The Winter I Fell In Love With Jimmy Stewart
Over the weekend, as I was putting up the Christmas tree, I decided to put in a movie I hadn’t seen in a while rather than turn on my usual go to this time of year—the Hallmark channel. “What’s this?” my five-year-old son asked, pointing to the TV.
“It’s A Wonderful Life. Those are two angels talking.”
He stared at the black and white images filling the television screen. “Does it have a bad guy in it?”
“Well…yeah.”
“Then I’m going to love it,” he said, settling in to watch.
Love might have turned out to be too strong a word, but surprisingly, he did watch the whole thing—or at least stayed in the living room the entire time it was on. Sometimes he was rolling around on the floor with his lightsaber doing Jedi moves. But even so, he kept asking questions about the movie. “Which one’s the bad guy? Is the bad guy going to shoot someone? Is that the bad guy? Is that the bad guy?”
He seemed to have trouble grasping the concept the bad guy in this movie was an old man in a wheelchair who never shot anyone and never went to jail. Not exactly the same response I had the first time I watched It’s A Wonderful Life. Granted, I was a little bit older. Around twelve years old. And like many people experiencing this movie for the first time, I watched it and afterwards whispered the same thing young Mary did sitting in Gower’s Drugstore. “George Bailey, I’ll love you till the day I die.”
And while that movie alone might have been enough to fan the flames of my eternal love for Jimmy Stewart, it was the next movie I watched a few weeks later, the day after Christmas, that cinched it for me.
I had just woken up and did what I usually did in those days when I had just woken up and didn’t have school. I went into my mom and dad’s bedroom (they were already awake and downstairs putzing around in the kitchen) and turned their TV on to AMC. The opening credits to a movie called You Gotta Stay Happy rolled across the screen and the name James Stewart appeared.
James Stewart? I leaned forward. Wasn’t that the actor in It’s A Wonderful Life?
I sank onto the bed, clad in the new pair of pajamas I’d received for Christmas and stared at the screen for the next hour and half, completely enraptured. By the end of the movie, it was official. I wasn’t just in love with George Bailey. I was in love with Jimmy Stewart. And for the next several years, I made it a point to watch any movie I could get my hands on starring him.
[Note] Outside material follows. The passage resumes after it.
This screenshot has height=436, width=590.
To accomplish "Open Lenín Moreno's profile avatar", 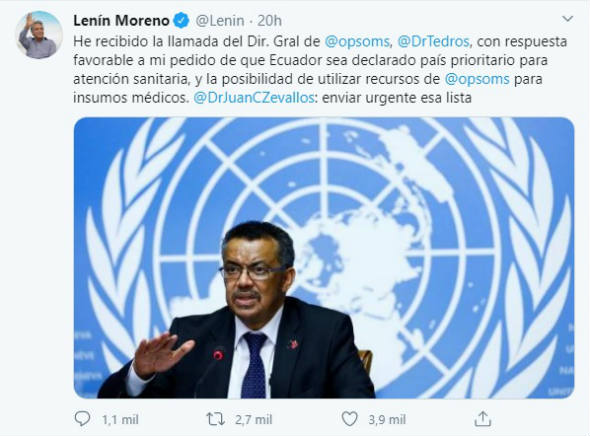I will pos(39,35).
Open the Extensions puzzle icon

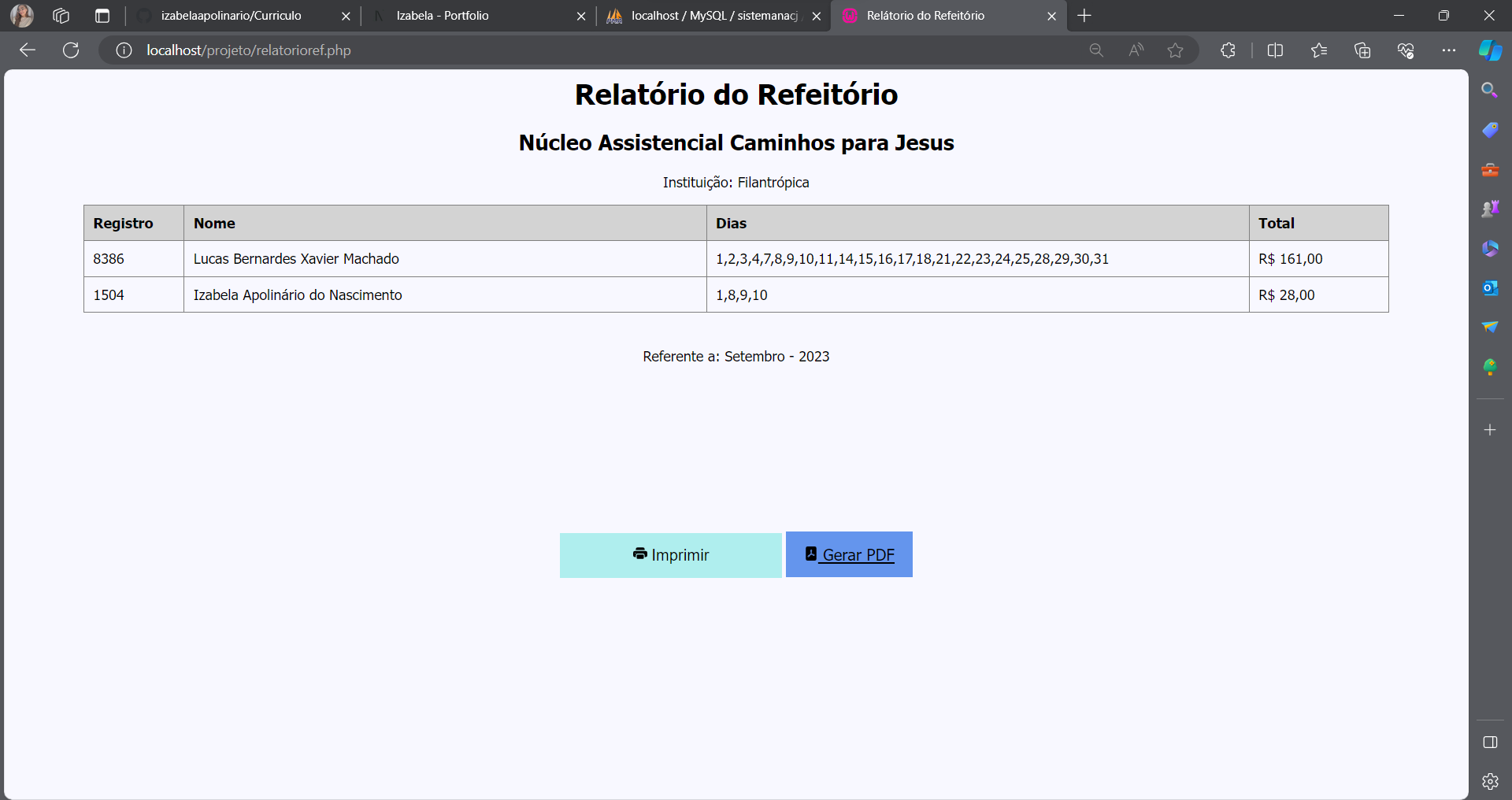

You Gotta Stay Happy still remains one of my favorites—maybe because I’ll always associate that movie with the afterglow of Christmas and a cozy new pair of pajamas.
A year later, when I was in 8th grade, one of my English class assignments was to read a biography and then give a speech to the class about that person. Of course, I searched high and low at the public library for a book about Jimmy Stewart, but alas, could not find one—probably because he was still alive at the time and biographers were waiting for him to die so they could write his entire life story. I don’t know. But it turned out just as well. I ended up choosing Fred Astaire’s autobiography, Steps In Time. Why? Because I’d seen Holiday Inn, along with a handful of the movies he’d made with Ginger Rogers, and might have been a little in love with him too. Good thing Jimmy Stewart wasn’t the jealous type.
So while I still love a good Hallmark Christmas movie (I can hear my husband asking if there is such a thing), I decided this year I’m taking a little break. This year I’m going back to the classics.
The Shop Around the Corner is another great Jimmy Stewart movie I haven’t seen in a while. Why not watch that? Plus, it’s been a few years since I’ve seen White Christmas. (I can’t wait for my son to try to figure out who the bad guy in that one is.) And after that, maybe I’ll give The Bells of St. Mary’s another look.
How about you? What are you watching this year? Any recommendations? I’ve never seen Miracle on 34th Street. Maybe this is the year.